In a 1994 cover story, the National Catholic Reporter reviled her, saying “anyone who watches EWTN will have to conclude that Catholicism is a Disneyland of pseudo-miracles, with a piety that exalts Mary over Jesus, more determined to squelch the Spirit than allow him or her to speak.”

The truth may lie in Raymond Arroyo's fascinating biography. A former Associated Press reporter, Arroyo's writing credits include National Review and The Wall Street Journal. Of course, he is also news director and lead anchor for EWTNews, a connection that might suggest bias. Rather, it afforded him access to the nun's mind that other biographers could only have wished for. He had her ear. He became privy to her greatest joys and most surprising secrets. In these pages, he presents both.

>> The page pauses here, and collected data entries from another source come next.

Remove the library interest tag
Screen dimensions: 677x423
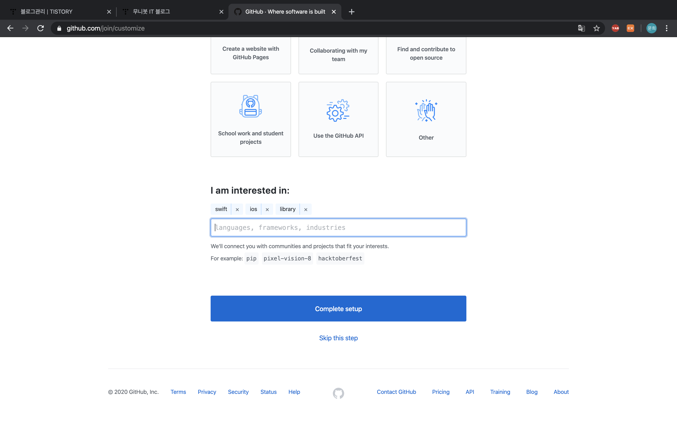click(x=305, y=210)
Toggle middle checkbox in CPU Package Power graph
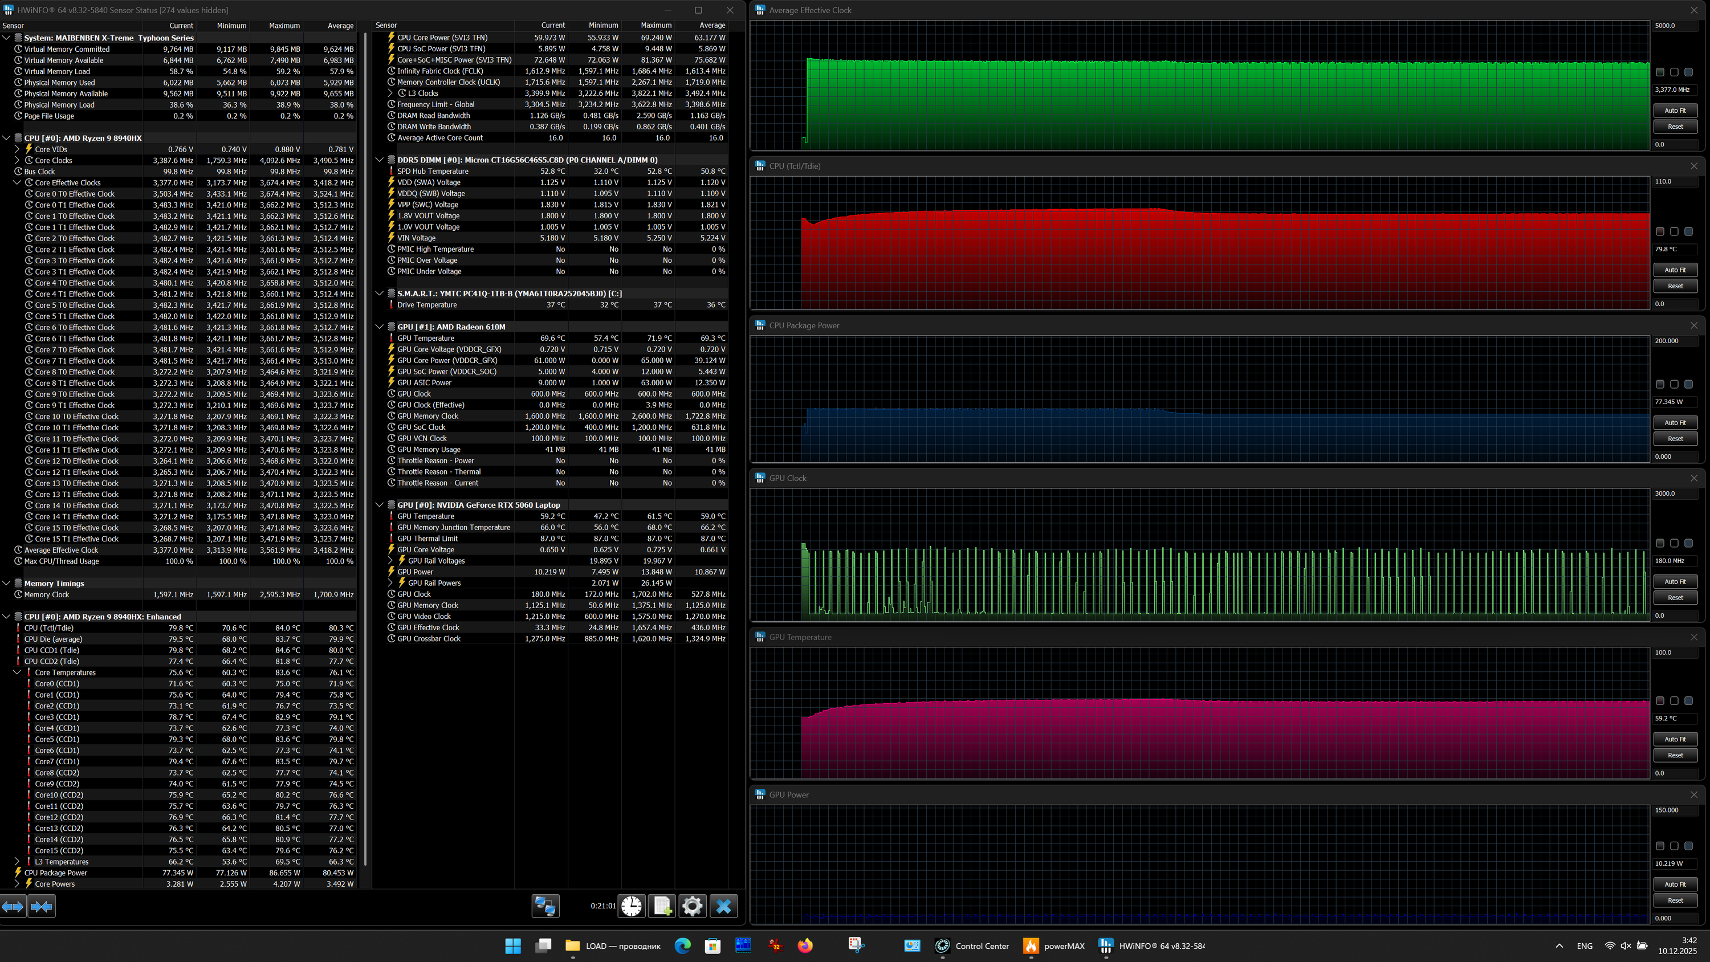 tap(1674, 384)
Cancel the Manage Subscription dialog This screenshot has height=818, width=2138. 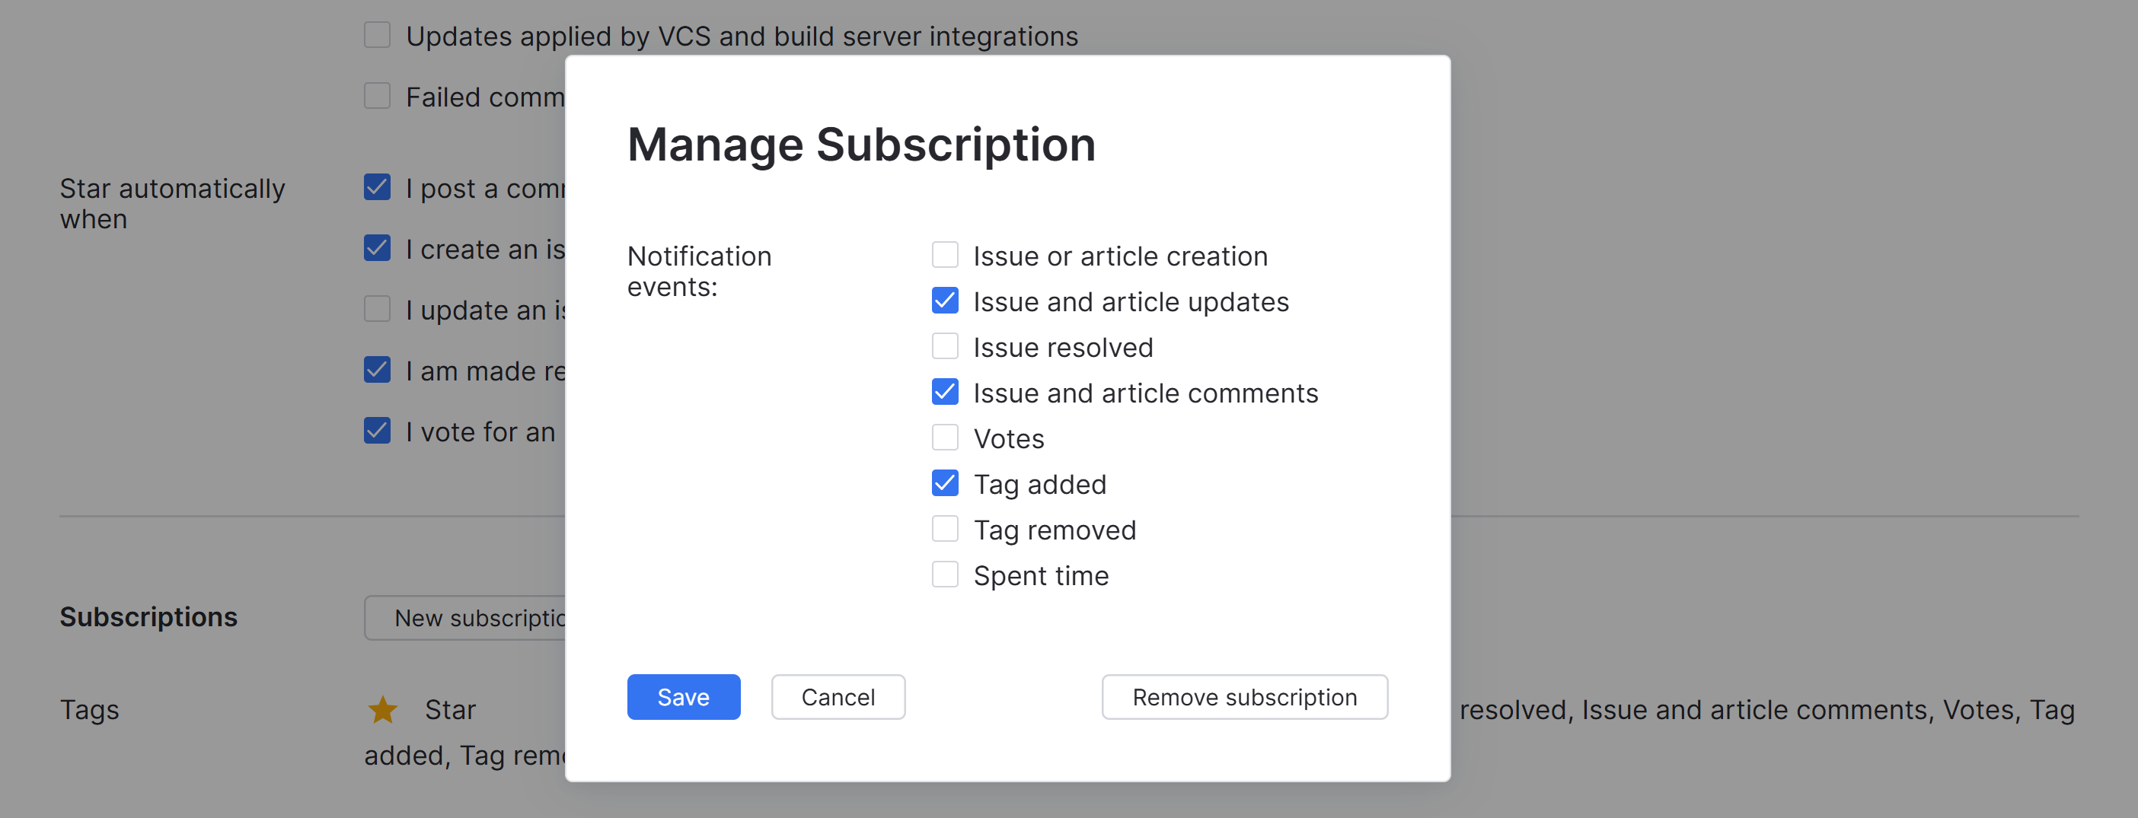(x=837, y=697)
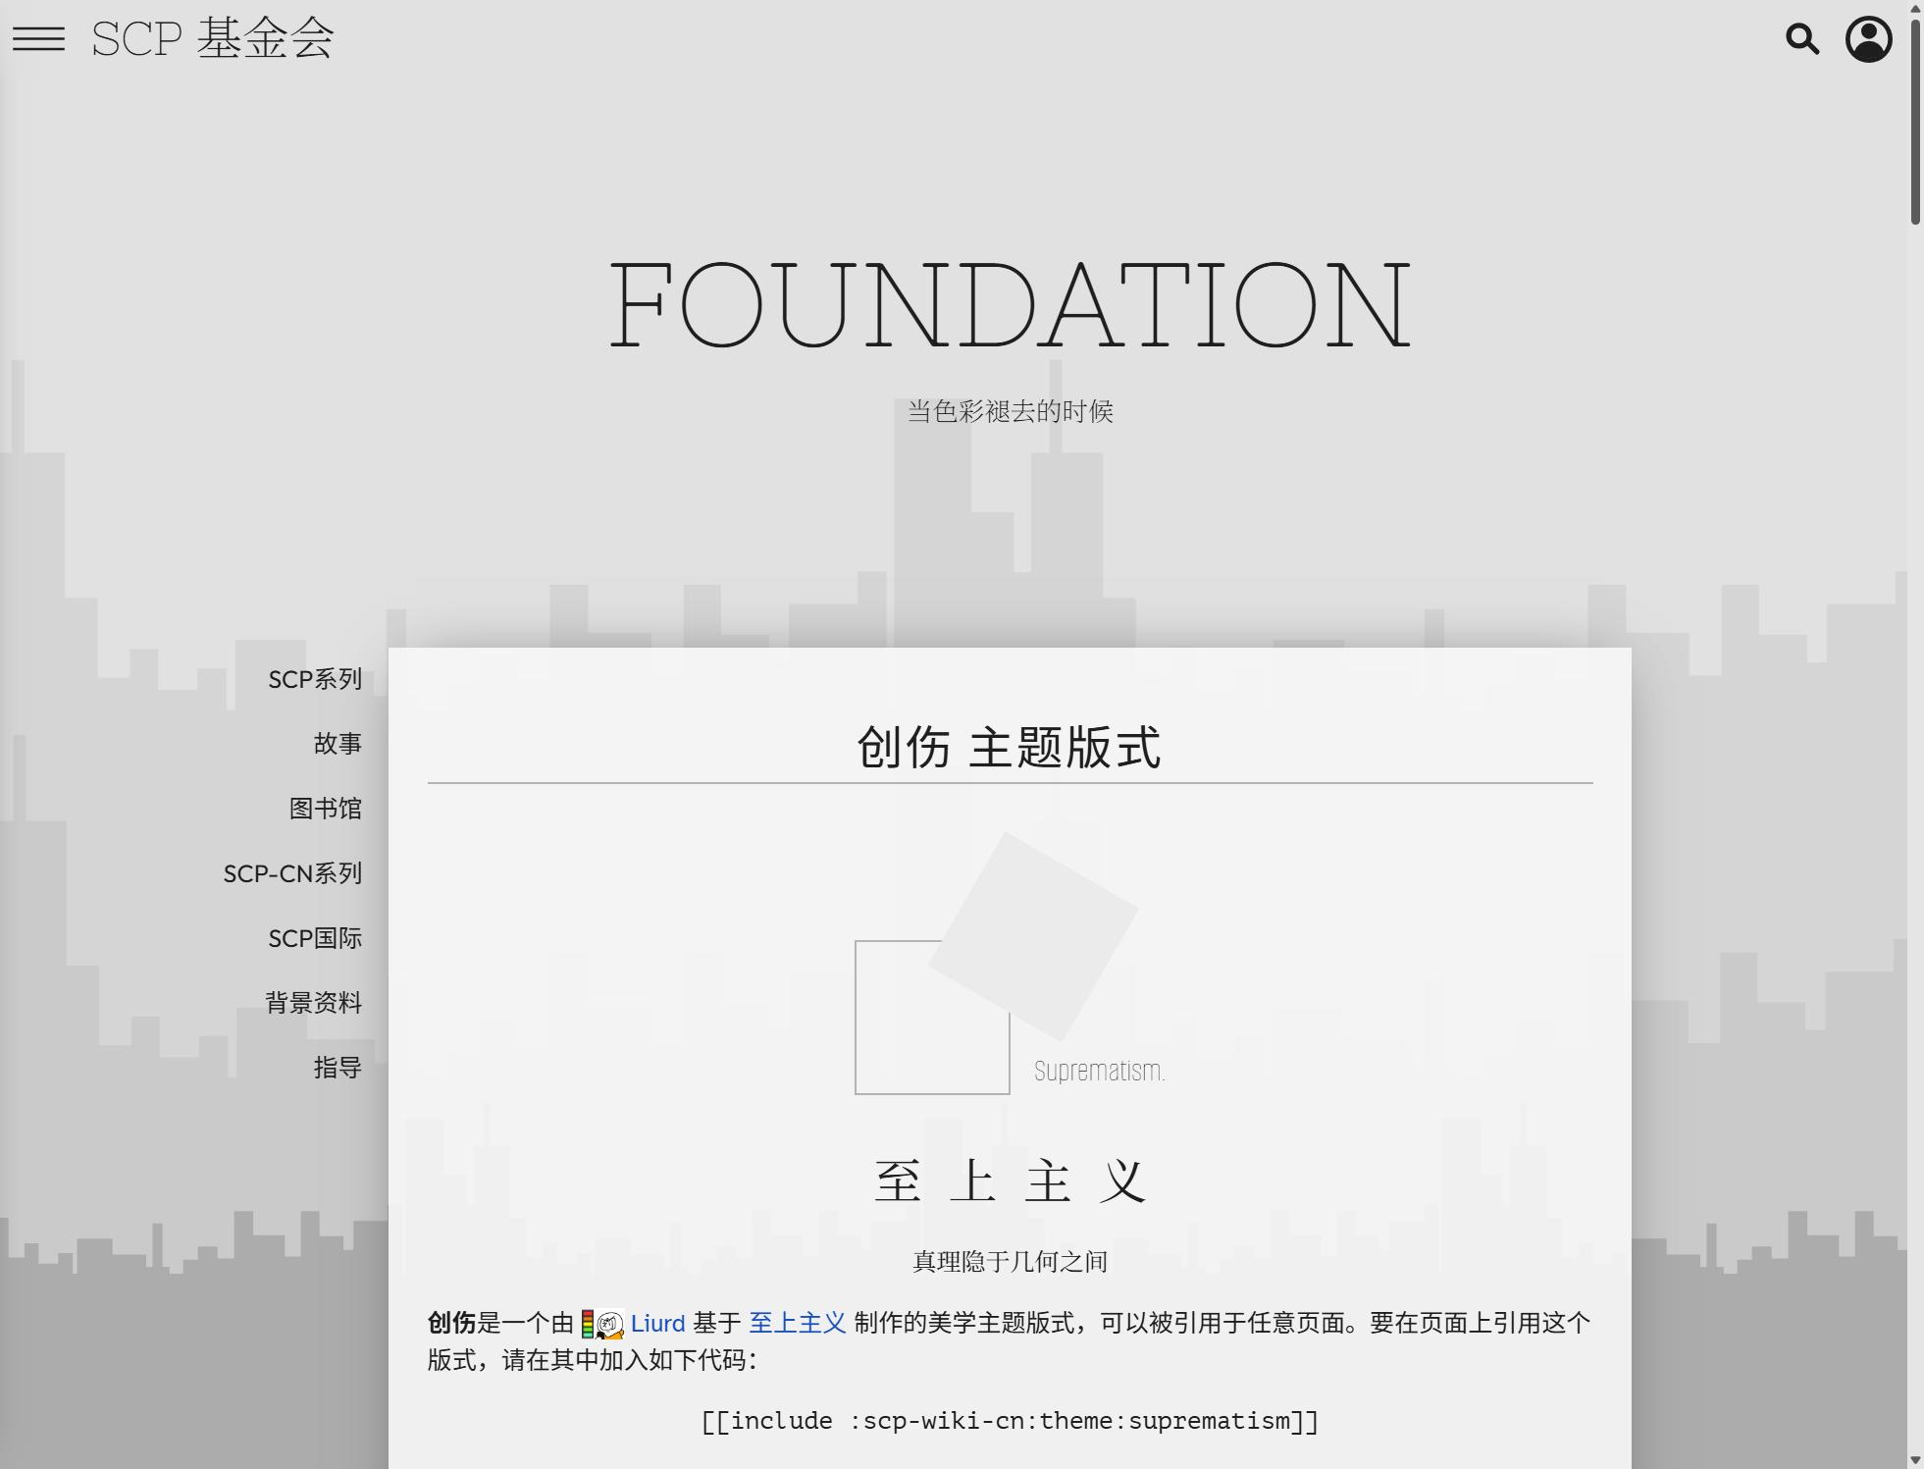The height and width of the screenshot is (1469, 1924).
Task: Click the scrollbar up arrow
Action: (1914, 8)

Describing Rita Rizzo's childhood, Arroyo describes how, abandoned by her father and reared by a possessive, depressed mother, she became her own “parent.” Through it all, her faith developed. Arroyo explores her physical suffering as a young woman and her healing by the prayers of a local mystic, an event that prompted Rizzo to dedicate her life to God.

In 1944, she entered Adoration Monastery in Cleveland. Arroyo shows how her survival skills and powerful personality caused problems with the Poor Clares — and how these qualities soon thrust her into a world beyond the cloister.

Beginning with an addition to the monastery, her interest in construction led to numerous projects, eventually producing the magnificent $50 million Shrine of the Most Blessed Sacrament in Alabama.

Arroyo weaves into a rich tapestry the swatches of Angelica's extraordinary life: devotion to Jesus in the Blessed Sacrament, elevation to abbess at age 37, conflicts inside and outside the Church, work in radio and as an author, surgeries and hospitalizations and, in 1978, the event that “would decisively change Mother Angelica's life forever” — her first visit to a TV station.

The nun “ogled the compact studio with something bordering on covetousness,” he writes. “‘Lord, I gotta have one of these,’ Angelica whispered in a private prayer. Then almost as soon as it was out, she hesitated, ‘What would 12 nuns do with this? I'm a cloistered nun, and I don't know anything about television.’”

But, moments later, when informed that $950,000 would buy a studio, Angelica replied, “Is that all? I want one of these.” How she got it and used it is an engrossing tale. It is amazing and inspiring to look back now on what she has accomplished.

Ann Applegarth writes from Roswell, New Mexico.